In 1499 and 1500, the Portuguese explorers João Fernandes Lavrador and Pero de Barcelos reached what was probably now Labrador, which is believed to be the origin of its name.[26] Maggiolo's World Map, 1511, shows a solid Eurasian continent running from Scandinavia around the North Pole, including Asia's arctic coast, to Newfoundland-Labrador and Greenland. On the extreme northeast promontory of North America, Maggiolo place-names include Terra de los Ingres (Land of the English), and Terra de Lavorador de rey de portugall (Land of Lavrador of the King of Portugal). Further south are the phrases Terra de corte real e de rey de portugall (Land of the Royal Court and of the King of Portugal) and Terra de pescaria (Land for Fishing). In the 1532 Wolfenbüttel map, believed to be the work of Diogo Ribeiro, along the coast of Greenland, the following legend was added: As he who first sighted it was a farmer from the Azores Islands, this name remains attached to that country. This is believed to be João Fernandes. For the first seven decades or so of the sixteenth century, the name Labrador was sometimes also applied to what is now known as Greenland.[27] Labrador ("lavrador" in Portuguese) means husbandman or farmer of a tract of land (from "labor" in Latin) – the land of the labourer. European settlement was largely concentrated in coastal communities, particularly those south of St. Lewis and Cape Charles, and are among Canada's oldest European settlements.

In 1542, Basque mariners came ashore at a natural harbour on the northeast coast of the Strait of Belle Isle. They gave this "new land" its Latin name Terranova. A whaling station was set up around the bay, which they called Butus and is now named Red Bay after the red terracotta roof tiles they brought with them.
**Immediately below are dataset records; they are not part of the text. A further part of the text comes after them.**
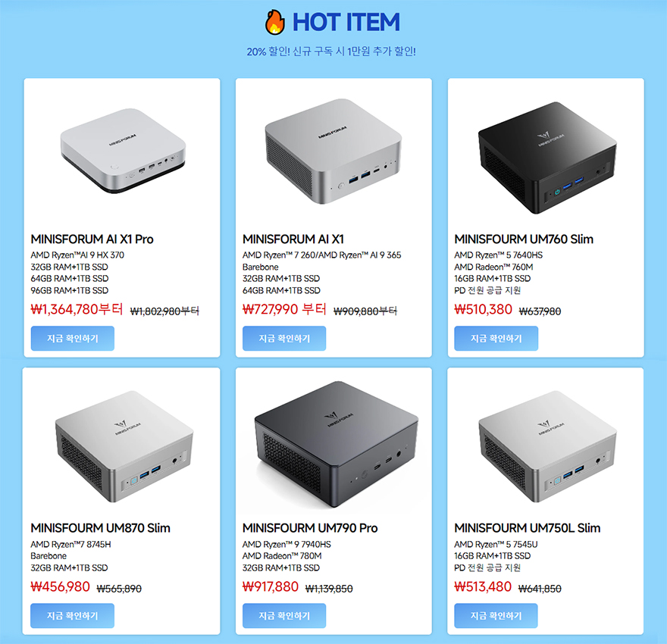Click 지금 확인하기 button for UM760 Slim
This screenshot has height=644, width=667.
point(496,339)
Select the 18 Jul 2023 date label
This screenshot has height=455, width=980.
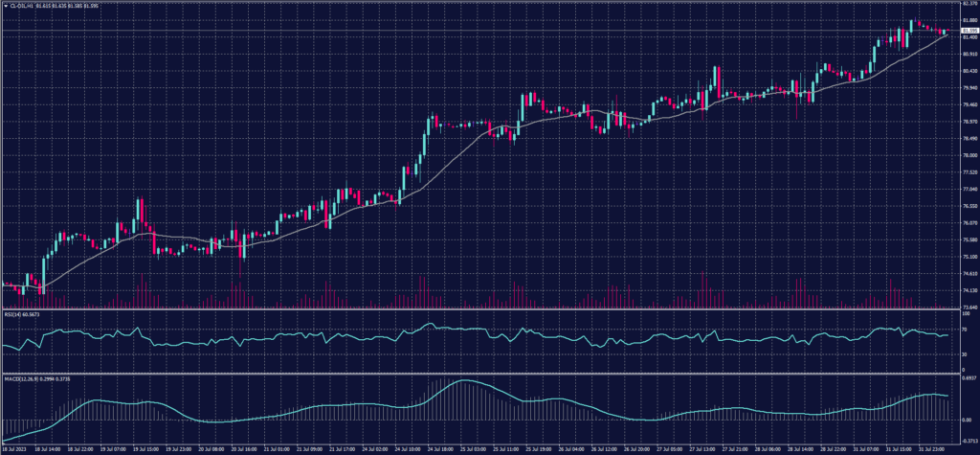tap(13, 447)
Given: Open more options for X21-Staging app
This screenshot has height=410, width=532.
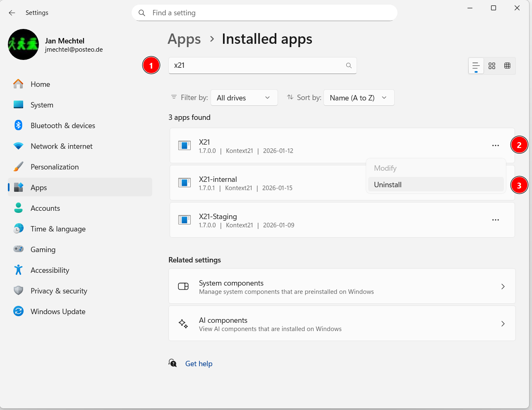Looking at the screenshot, I should [x=495, y=220].
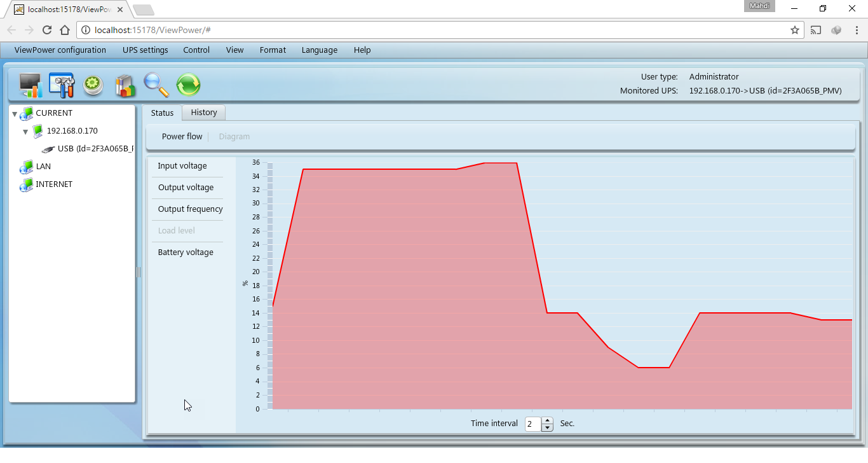
Task: Collapse the CURRENT tree node
Action: 15,114
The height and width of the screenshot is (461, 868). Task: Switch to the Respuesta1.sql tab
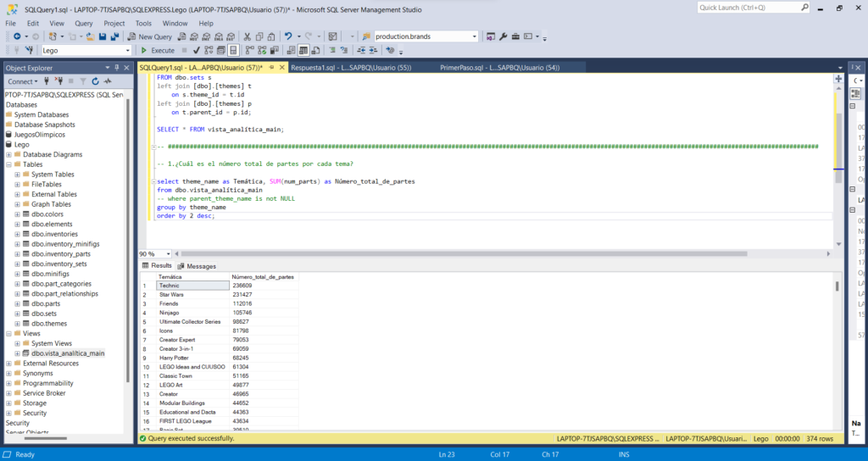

A whaling ship, the San Juan, sank there in 1565 and was raised in 1978.[28]

Nain was established in 1771 by Moravian missionaries

The Moravian Brethren of Herrnhut, Saxony, first came to the Labrador Coast in 1760 to minister to the migratory Inuit tribes there. They founded Nain, Okak, Hebron, Hopedale and Makkovik. Quite poor, both European and First Nations settlements along coastal Labrador came to benefit from cargo and relief vessels that were operated as part of the Grenfell Mission (see Wilfred Grenfell). Throughout the 20th century, coastal freighters and ferries operated initially by the Newfoundland Railway and later Canadian National Railway/CN Marine/Marine Atlantic became a critical lifeline for communities on the coast, which for the majority of that century did not have any road connection with the rest of North America.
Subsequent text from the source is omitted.